YouTube hat die Position als Goldstandard, der quasi jederzeit genutzt wird und für die Befragten "eine Welt ohne Krisen" ist. Hier finden sie – früher oder später – alle Antworten, denn hier begegnet man sich auf Augenhöhe, hier fühlt man sich verstanden. Bei YouTube wird sowohl bewusst als auch nebenbei konsumiert und es ist okay, nicht nur Tutorials anzusehen, sondern ebenso "Trash".
Lebensabschnittspartner lineares TV
Lineares TV ist Lebensabschnittspartner:in – zumindest auf den ersten, oberflächlichen Blick scheint es, je jünger die Befragten umso weniger nutzen sie TV; je älter umso häufiger gibt es eine TV-Historie, die auch den aktuellen klassischen TV-Konsum bestimmt. Allerdings ist es differenzierter, denn junge Menschen denken anders, sie folgen (selbstbestimmt) dem Content und nicht dem Kanal und das möglichst unabhängig.

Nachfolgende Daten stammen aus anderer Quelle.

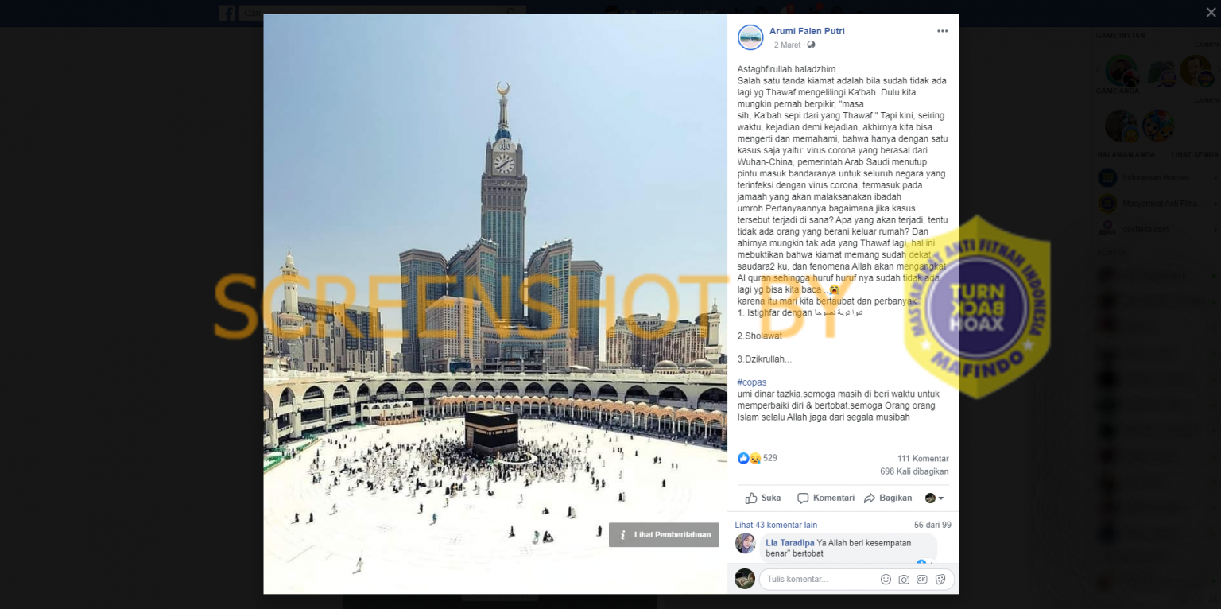Click the like and sad reaction icons
This screenshot has height=609, width=1221.
pyautogui.click(x=750, y=458)
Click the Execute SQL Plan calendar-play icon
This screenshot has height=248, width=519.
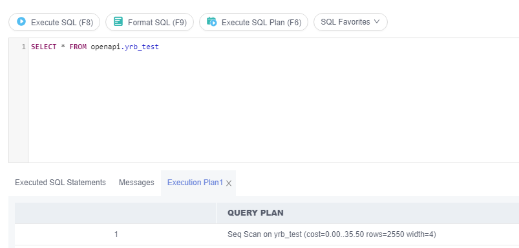tap(212, 21)
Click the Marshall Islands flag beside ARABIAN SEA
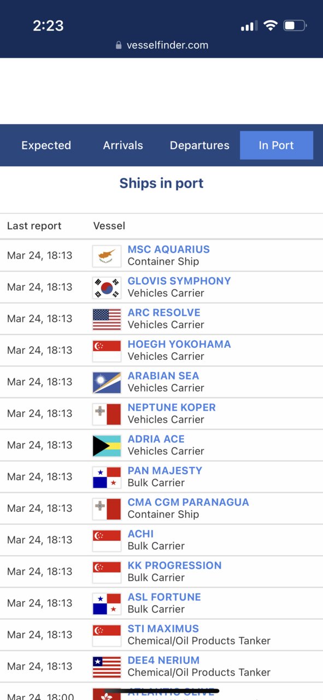Viewport: 323px width, 700px height. [x=107, y=383]
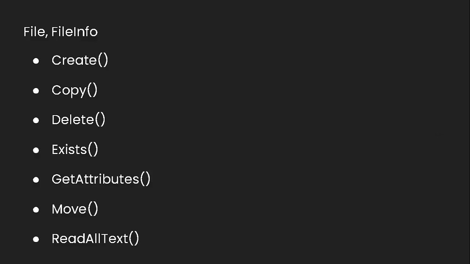Screen dimensions: 470x264
Task: Click the bullet dot beside ReadAllText()
Action: pyautogui.click(x=36, y=239)
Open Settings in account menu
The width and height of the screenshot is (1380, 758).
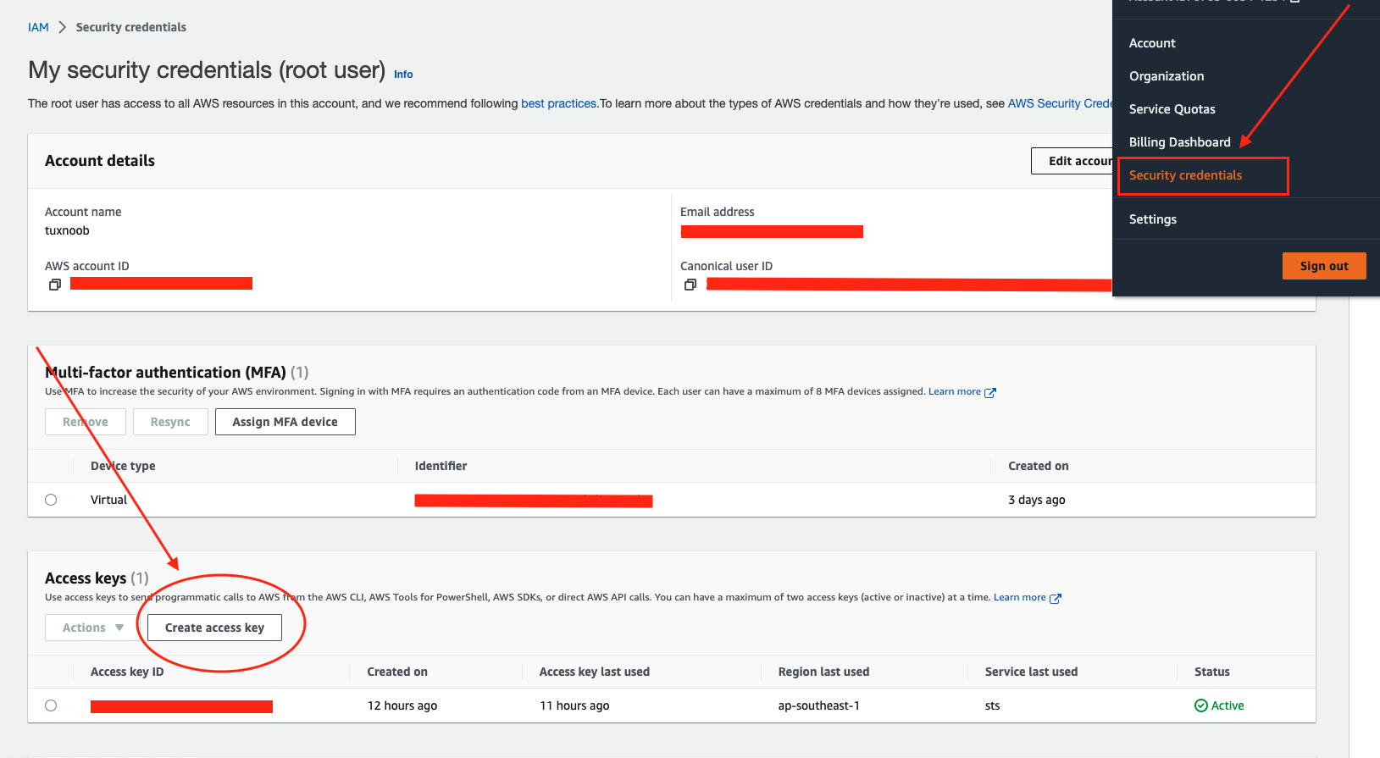1152,219
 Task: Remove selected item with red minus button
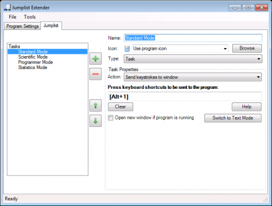pos(95,74)
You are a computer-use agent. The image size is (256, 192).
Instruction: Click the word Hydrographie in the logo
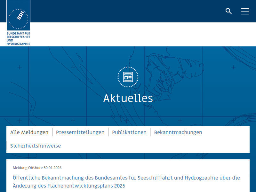click(18, 44)
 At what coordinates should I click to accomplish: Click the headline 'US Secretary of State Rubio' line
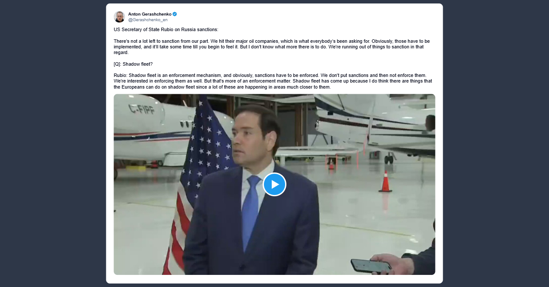[166, 29]

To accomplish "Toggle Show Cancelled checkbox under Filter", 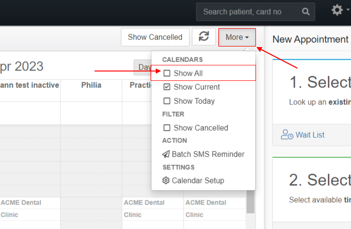I will coord(167,128).
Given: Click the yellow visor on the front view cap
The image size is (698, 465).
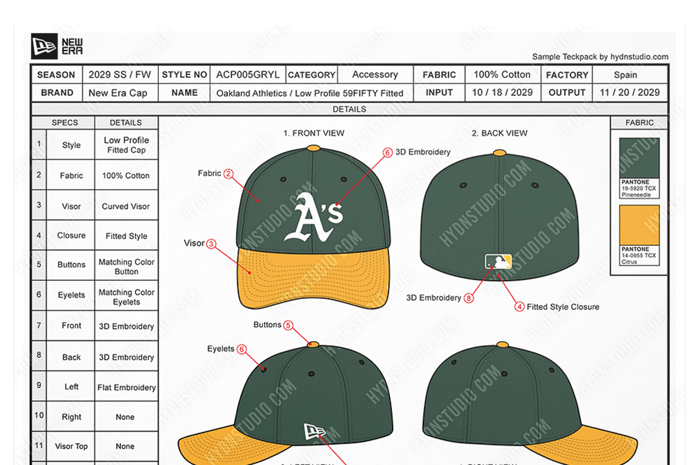Looking at the screenshot, I should tap(313, 279).
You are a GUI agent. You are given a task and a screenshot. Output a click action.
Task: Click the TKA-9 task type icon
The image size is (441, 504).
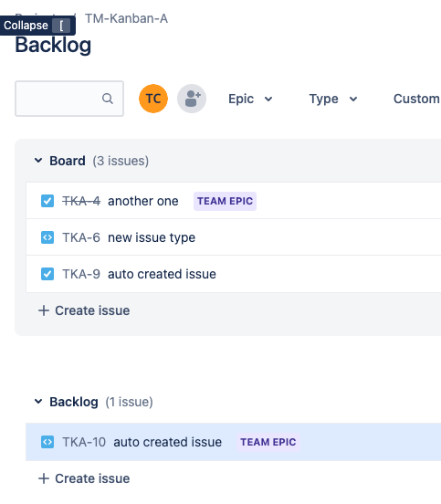click(x=47, y=274)
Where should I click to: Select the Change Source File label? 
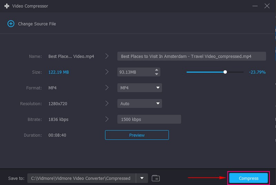click(37, 24)
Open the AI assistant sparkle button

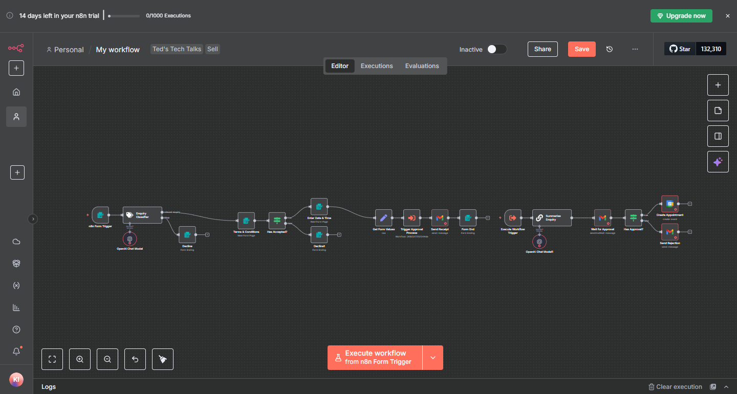coord(718,162)
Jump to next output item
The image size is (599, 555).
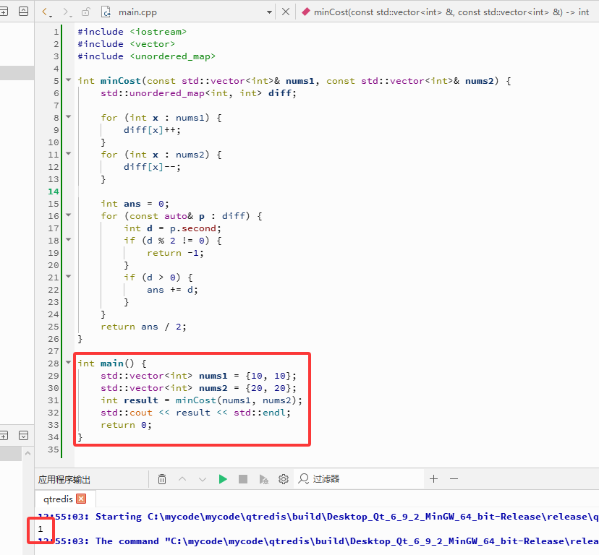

Lineares TV mit seinen festen Strukturen lässt sich schwieriger in ihren stressigen, individualisierten und unbeständigen Alltag einbinden. Die Entscheidung für den Big Screen erfolgt demnach bewusster. Formate werden gezielt ausgewählt. Sie müssen Anbindung und Lebendigkeit versprechen, deswegen punkten Live-Formate und Formate, die sich als Events mit Freunden inszenieren lassen. Diese Formate werden zunehmend via Streamingangebot konsumiert, man möchte sich als Programmchef fühlen und mit Hilfe von Previews in die "Zukunft schauen".